In order to add values to these columns they have to first be set to 0

update counties 
set tweetscountdorian = 0

update counties 
set tweetscount = 0

add the count information to the counties layer

update counties 
set tweetscount = tweetcount 
from tweetspercounty
where counties._geoid = tweetspercounty.geoid

update counties 
set tweetscountdorian = count
from doriancounts
where counties._geoid = doriancounts.geoid

the next step is to calculate the dorian tweets normalized by the population. We do this so that all areas will be weighted equally regardless of the population. Without this step the areas with higher population would like like hotspots of tweets about the hurriane just because more people are tweeting generally in these areas.
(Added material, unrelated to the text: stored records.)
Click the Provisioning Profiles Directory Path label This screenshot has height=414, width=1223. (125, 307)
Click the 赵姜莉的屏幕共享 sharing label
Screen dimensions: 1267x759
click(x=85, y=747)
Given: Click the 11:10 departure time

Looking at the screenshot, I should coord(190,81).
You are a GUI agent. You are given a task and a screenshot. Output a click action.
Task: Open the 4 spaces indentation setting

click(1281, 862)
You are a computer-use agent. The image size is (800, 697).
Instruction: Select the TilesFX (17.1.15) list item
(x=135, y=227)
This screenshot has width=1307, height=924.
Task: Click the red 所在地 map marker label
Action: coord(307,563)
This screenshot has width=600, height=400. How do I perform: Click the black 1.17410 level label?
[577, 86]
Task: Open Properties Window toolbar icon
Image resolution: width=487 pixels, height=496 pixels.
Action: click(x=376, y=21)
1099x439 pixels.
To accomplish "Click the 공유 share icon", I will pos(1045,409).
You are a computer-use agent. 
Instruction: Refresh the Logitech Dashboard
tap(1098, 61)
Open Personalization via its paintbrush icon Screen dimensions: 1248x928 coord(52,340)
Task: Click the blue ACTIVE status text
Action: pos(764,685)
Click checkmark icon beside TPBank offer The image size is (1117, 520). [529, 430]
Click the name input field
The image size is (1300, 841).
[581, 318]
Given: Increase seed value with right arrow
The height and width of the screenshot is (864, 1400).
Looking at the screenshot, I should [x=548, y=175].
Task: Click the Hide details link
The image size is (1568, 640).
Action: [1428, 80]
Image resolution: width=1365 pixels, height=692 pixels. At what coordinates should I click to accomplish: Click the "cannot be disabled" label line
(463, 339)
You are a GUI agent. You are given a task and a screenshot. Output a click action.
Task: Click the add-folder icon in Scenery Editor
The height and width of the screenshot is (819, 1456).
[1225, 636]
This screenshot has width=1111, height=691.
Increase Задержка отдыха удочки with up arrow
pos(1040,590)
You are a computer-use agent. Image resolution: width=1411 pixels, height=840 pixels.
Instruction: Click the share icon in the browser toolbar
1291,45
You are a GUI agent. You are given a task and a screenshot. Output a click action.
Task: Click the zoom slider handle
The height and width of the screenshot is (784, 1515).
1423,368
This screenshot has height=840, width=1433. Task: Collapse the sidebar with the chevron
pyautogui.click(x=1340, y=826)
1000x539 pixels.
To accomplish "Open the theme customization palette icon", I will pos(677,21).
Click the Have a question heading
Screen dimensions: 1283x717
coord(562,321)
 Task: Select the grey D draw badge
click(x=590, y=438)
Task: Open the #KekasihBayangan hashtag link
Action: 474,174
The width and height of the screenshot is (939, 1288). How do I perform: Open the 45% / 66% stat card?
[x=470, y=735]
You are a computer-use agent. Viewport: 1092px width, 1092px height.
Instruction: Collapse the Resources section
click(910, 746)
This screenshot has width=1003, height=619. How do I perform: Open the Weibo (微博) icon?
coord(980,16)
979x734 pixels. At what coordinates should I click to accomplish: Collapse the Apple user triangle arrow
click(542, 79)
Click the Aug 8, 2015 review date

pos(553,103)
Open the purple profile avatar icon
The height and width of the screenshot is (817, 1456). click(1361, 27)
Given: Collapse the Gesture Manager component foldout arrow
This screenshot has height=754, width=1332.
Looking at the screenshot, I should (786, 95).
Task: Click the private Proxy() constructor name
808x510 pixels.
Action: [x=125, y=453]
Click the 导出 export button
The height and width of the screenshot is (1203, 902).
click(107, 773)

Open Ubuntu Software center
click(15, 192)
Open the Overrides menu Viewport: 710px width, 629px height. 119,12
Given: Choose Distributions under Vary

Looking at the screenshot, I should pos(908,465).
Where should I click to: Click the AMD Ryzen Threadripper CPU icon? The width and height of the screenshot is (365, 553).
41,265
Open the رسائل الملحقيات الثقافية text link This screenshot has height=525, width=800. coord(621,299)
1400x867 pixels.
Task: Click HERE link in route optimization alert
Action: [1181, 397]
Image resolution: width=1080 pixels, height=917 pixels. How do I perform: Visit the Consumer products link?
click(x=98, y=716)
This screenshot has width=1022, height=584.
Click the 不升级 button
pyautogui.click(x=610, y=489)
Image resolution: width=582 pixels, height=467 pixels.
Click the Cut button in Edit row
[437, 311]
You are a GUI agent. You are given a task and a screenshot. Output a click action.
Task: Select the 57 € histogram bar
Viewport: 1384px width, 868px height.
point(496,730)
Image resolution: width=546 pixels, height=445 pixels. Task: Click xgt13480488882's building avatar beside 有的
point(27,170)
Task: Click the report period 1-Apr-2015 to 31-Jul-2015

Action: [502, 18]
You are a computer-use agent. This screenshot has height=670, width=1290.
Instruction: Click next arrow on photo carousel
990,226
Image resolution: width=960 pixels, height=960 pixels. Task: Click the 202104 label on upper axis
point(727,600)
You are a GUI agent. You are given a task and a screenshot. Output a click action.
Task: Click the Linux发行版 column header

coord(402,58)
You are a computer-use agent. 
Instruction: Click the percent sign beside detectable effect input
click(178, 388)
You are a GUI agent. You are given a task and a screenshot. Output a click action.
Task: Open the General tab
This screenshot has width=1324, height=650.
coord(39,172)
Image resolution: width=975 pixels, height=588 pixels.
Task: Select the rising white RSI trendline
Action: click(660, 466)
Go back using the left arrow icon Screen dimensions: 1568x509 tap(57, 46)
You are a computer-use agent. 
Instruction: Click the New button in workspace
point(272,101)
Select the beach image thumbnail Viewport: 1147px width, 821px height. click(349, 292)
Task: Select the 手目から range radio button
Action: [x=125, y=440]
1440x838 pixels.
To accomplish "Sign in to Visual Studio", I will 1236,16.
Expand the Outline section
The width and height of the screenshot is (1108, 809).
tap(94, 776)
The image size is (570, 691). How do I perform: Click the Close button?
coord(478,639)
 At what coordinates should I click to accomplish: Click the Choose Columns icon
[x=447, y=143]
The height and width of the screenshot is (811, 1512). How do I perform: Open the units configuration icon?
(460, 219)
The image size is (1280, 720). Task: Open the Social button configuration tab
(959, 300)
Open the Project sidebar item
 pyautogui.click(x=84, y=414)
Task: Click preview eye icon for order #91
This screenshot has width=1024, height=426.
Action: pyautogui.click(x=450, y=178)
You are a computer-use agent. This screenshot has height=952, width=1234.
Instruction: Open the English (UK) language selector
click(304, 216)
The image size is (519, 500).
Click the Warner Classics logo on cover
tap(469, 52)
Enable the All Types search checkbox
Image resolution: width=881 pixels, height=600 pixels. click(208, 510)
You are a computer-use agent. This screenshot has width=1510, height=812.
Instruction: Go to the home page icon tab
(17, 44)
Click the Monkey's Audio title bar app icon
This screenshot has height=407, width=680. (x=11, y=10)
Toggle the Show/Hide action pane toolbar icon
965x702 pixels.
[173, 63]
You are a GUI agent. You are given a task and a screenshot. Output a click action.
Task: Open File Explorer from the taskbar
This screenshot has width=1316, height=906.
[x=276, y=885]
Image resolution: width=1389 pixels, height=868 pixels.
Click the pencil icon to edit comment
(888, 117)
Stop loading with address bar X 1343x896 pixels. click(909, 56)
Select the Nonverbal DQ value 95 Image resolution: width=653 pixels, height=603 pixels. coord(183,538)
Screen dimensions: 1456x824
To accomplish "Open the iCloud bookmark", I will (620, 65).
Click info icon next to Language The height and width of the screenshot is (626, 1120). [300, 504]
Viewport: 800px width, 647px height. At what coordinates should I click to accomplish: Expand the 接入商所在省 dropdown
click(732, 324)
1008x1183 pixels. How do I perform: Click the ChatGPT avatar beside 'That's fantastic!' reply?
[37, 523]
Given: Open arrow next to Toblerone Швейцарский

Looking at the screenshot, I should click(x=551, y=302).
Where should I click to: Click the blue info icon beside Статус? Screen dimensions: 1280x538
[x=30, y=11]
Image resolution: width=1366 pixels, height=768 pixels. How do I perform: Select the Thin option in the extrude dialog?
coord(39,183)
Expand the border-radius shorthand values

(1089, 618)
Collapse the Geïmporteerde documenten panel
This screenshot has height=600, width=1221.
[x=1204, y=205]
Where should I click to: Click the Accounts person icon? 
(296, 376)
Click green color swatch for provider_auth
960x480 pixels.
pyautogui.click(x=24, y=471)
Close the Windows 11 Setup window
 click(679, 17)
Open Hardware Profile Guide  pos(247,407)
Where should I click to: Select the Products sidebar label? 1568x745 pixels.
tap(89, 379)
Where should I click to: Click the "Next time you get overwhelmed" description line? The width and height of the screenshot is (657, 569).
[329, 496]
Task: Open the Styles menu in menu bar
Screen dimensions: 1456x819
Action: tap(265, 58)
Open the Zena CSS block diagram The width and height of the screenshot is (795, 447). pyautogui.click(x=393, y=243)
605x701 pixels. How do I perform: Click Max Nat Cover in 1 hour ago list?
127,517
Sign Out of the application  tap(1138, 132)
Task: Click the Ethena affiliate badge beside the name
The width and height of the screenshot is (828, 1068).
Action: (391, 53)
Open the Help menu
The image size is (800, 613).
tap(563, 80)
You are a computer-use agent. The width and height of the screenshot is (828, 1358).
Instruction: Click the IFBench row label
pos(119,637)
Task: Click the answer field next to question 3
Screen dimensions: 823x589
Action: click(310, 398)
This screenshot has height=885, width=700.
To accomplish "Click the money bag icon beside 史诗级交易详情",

First add a column for the tweet rate. Then update it with the equation to normalize the data

alter table counties add column doriantweetrate float; 
update counties 
set doriantweetrate = ((1*1.0000)*( tweetscountdorian/"POP"))*10000

The last step is to normalize the dorian tweets against the baseline numbers of tweets in November. Add a column for the ndti and use the expression to normalize the tweet data. With this expression the counties will either be either -1, 0, or 1.

alter table counties add column ndti real; 
update counties 
set ndti = (tweetscountdorian - tweetscount)/ (tweetscountdorian + tweetscount)
Where tweetscount > 0 or tweetscountdorian > 0 

The step is to create some visulizations of the data. For this part of the lab, we used some functions in QGIS and GeoDa. First we connected to our databases in GeoDa. Then we used the Weights Manager tool under Tools and selected create a new weights matrix. Use the geoid as the unique id. Keep threshold distance at default and Create. From here we created a local G* cluster map which is located under Space. the variable is doriantweet rate. Create. The outputs are the the hotspot and the statisical significance maps shown above-

To create the Heatmap (Kernel Density) we first converted the counties into points by using the centroid function in QGIS. Then with this layer as the input we used the Heatmap (Kernel Density Estimation) Algorithm in QGIS. We set the radius to 100 km and the set the Weight from field to the tweet rate column We set the pixels to 500 meters. This parameters were chosen so that the function would run at a reasonable speed, but also have good visulation.

Discussion:

Looking at the Statistical significance map and the hotspots map together we see that there are “hotspot” counties shown in red in North Carolina and Florida, however results are significant only to 0.05 in Florida but 0.001 for a number of counties in North Carolina. This incates that the eastern region of North Carolina was in fact a hotspot.

The heatmap also shows bright areas in Flordia and North Carolina. The heat map shows not just where high numbers of tweets are located, but where they are specifically clustered.

error: using tweets to study natural disaster events is becoming more common in geographic studies, however it is important to note that only 1% of tweets have geocoordinates. The spatial specificity of tweets also can vary a lot depending on whether the tweet is located based on geocoordinates, user profile, or bounding boxes.

Conclusion: From this lab we were able to determine that the spikes in tweets about the hurricane follow the actual path of the hurricane and not the path that the Trump drew with a sharpie.